Avant de redescendre sur Montreux, il éprouva le besoin de se redonner courage et cœur au ventre. Il alla à l’intérieur de la Buvette, afin d’activer la commande, alors qu’au loin grondait déjà le train des Rochers-de-Naye. C’est alors qu’il vit un grand tableau derrière le comptoir, un tableau étrange, représentant la femme qu’il venait d’apercevoir, mais semblant avoir été réalisé bien des années auparavant.

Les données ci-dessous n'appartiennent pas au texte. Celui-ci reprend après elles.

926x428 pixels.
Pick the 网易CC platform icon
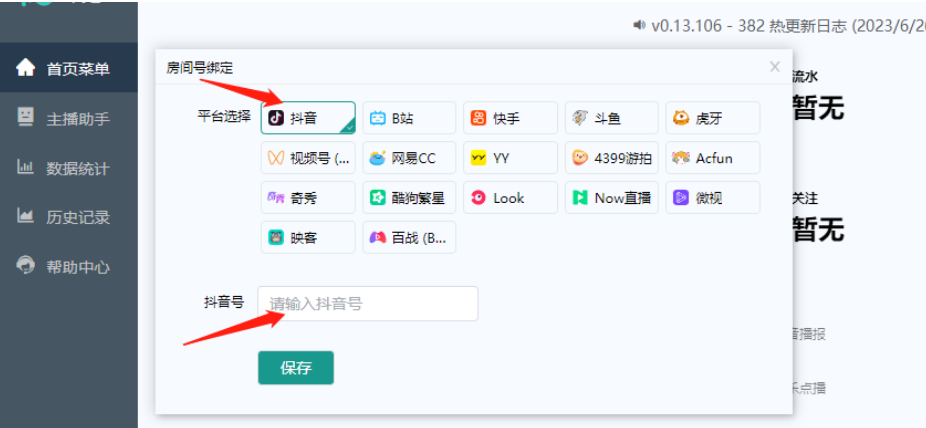408,158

Pertéset, tout fébrile – et il en fallait beaucoup pour ébranler ce montagnard rompu à toutes vicissitudes -, demanda, la voix tremblante, qui était la personne représentée sur cet ouvrage. Le tenancier, qui connaissait par coeur l’histoire depuis son enfance lui répondit singulièrement :
 – C’est Jane Kingsfield, cette femme anglaise qui a dévissé de la Dent de Jaman, au début du siècle précédent … 

Luciano Cavallini, membre de l’Association Vaudoise des Ecrivains (AVE)
 © Luciano Cavallini, octobre 2014, Terreurs et angoisses de Montreux.